Week after week, for millenia and around the globe, a peculiar people is gathered by a call
to worship--a call that, in a sense, goes out before the service begins, but that is then formally declared in the opening of the service in the "call to worship," often from the Psalms:
Come, let us bow down in worship,
let us kneel before the LORD our Maker;
for he is our God
and we are the people of his pasture
the flock under his care. (Ps. 95.6-7 NIV)
Praise! Praise God in the temple, in the highest heavens!
Praise! Praise God's mighty deeds and noble majesty.

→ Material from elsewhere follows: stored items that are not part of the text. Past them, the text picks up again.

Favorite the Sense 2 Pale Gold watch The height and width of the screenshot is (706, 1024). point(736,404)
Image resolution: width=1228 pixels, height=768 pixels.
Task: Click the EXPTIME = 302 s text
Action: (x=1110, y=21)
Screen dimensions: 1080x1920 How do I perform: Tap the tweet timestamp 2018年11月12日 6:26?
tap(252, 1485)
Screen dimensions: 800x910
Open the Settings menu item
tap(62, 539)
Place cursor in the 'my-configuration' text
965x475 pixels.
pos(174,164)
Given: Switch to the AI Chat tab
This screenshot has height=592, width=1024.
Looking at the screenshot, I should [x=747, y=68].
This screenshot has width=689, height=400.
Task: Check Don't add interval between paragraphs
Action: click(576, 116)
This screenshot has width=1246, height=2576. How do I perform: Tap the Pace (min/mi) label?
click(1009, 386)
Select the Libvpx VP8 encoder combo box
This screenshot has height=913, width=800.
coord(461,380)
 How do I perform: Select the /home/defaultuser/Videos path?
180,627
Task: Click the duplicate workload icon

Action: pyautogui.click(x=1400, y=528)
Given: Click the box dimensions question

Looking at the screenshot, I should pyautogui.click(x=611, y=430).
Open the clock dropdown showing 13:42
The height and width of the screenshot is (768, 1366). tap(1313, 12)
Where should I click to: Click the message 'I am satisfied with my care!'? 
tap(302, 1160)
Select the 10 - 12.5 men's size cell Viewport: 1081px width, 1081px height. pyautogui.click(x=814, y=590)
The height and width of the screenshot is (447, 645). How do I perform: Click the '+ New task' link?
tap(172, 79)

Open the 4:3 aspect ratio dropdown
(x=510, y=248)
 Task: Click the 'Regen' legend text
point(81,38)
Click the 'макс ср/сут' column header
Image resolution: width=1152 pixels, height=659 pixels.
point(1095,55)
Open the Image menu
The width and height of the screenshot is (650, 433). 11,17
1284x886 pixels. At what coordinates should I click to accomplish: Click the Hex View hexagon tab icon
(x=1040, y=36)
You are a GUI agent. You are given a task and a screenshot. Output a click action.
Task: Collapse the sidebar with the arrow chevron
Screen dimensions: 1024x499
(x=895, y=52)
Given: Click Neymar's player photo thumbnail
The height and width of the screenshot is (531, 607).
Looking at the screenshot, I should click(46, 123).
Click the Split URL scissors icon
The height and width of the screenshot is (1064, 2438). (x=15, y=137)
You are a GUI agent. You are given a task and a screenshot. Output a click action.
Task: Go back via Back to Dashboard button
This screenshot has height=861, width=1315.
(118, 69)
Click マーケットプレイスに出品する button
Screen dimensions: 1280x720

All that is alive, praise!
Praise the Lord.
Hallelujah! (Ps. 150.1-2)
The rather mundane fact that people show up is, however, an indicator of something fundamental: that a people has gathered in response to a call. "Whenever we gather for public worship," Horton declares, "it is becasue we have been summoned. That is what 'church' means: ekklesia, 'called out.' It is not a voluntary society of those whose chief concern is to share, to build community, to enjoy fellowship, to have moral instructions for their children. Rather, it is a society of those who have been chosen, redeemed, called, justified, and are being sanctified until one day they will be glorified. The very fact that we gather says something, implicitly trains our imaginiation in a way. "Gathering indicates that Christirans are called rrom the world, from their homes, from their families, to be constituted into a community capable of praising God... The church is constituted as a new people who have been gathered from the nations to remind the world that we are in fact one people. Gathering, therefore, is an eschatolgoical act as it is the forestaste of the unity of the communion of the saints."
James Smith, Desiring the Kingdom,
“Any service of Christian worship that is given to a more dualistic or gnostic conception of the body (e.g., tending to see the body as a “prison” and the material world as an evil distraction) will actually be a performative contradiction, since any service of Christian worship will be inescapably material and embodied, even if it might not be considered liturgical or sacramental. Indeed, there is a sense in which human worship is inescapably sacramental insofar as it will always and only be an event of material meaning-making. Even the most didactic, minimalist “talking-head” kind of worship will require tongues and ears. Our essential embodiment will keep interrupting our Platonic desire to do away with the body, will keep insinuating itself into our dualistic discourses to remind us that the triune God of creation traffics in ashes and dust, blood and bodies, fish and bread. And he pronounces all of it “very good” (Gen. 1:31).”